日本の場合で言うと国土の約66%が森林で、森林の中で約60%が天然林と呼ばれる人が利用していない手つかずの森です。ただ、天然林の中でも人が全く手を入れたことのない原生林は、僅かで森林の中でも数パーセントとなっています。

日本家屋が木造建築であったこと、昔は石炭や石油にガスは利用できなかったので、木材が主な燃料でした。そのため大きな大木は古くから大型建築物のために切り出され、人里に近い森では薪や建材の材料として利用されてきました。それがいわゆる里山と呼ばれる森です。江戸時代には過剰な利用に歯止めをかけるための法律が制定されていたほどです。

明治以降の近代でも暫くは木材は非常に重要な燃料な建材で、足尾地域では銅山に利用するため禿山になるほどの需要でした。戦後の復興期では、住宅需要のために大量の木材が切り出されました。そうしたこともあり、一部は純粋に動物たちが住めるような森にするため植林を行ったり、住宅用に切り出した森に杉などを植えました。そして現代は輸入材木が非常に安価なため、森林が利用されなくなりました。こうしてみると日本の森で手が入って居ない場所が殆ど無いのは、理解して貰えると思いますし、こうした状況なのは森だけではありません。

外来生物への対策に限らず自然を回復させるとしたとき、どの地点へ戻すのかは非常に重要です。しかし、既に自然と呼べるような場所は殆どなく、遥か昔から外来種の持ち込みや、土地利用人による生態系のかく乱が続いていたとなれば、どこまで戻せばよいのかや、自然を元に生態系を理解して回復の手立てを作るのも難しい場合があります。

鹿の増加もその例だと思います。江戸時代でも人と鹿は戦ってきましたが、明治に入り森林の減少や鹿の乱獲が進み生息数が激減しました。そうして鹿の被害は暫く忘れ去られていました。
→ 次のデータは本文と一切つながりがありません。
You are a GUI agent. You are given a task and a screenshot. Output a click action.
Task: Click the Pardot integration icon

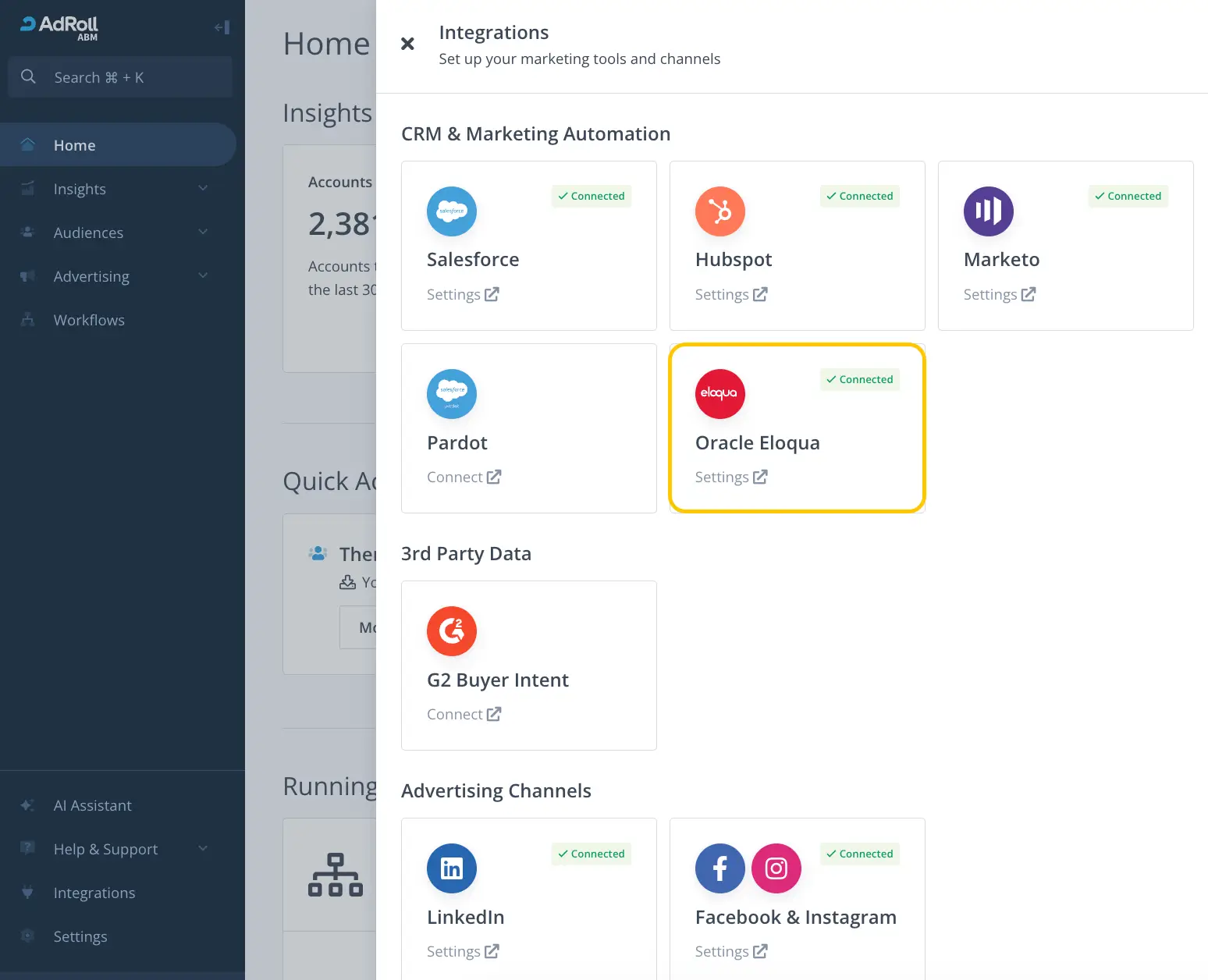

森が利用されなくなり増えやすくなり大繁殖した今、人だけの対策の限界が見えてきた上にオオカミのような歯止めをかけるものも居なくなり困っています。100年ほど前まではニホンオオカミやエゾオオカミが居ましたが、人が絶滅させてしまいました。そこでオオカミを再導入しようと考えても以前の状況が分からないため、「オオカミが実際に鹿を減らせるのか?・オオカミは人や家畜にどんな影響を与えるのか?・そもそも現状の自然にオオカミは住むことが出来るのか?」など、様々な理由から結論を出すことが困難になっています。勿論現在オオカミが住んでいる地域や再導入した地域からの予測は色々ありますが、あくまでも予想の域を出ないので決定打とはしにくい状況です。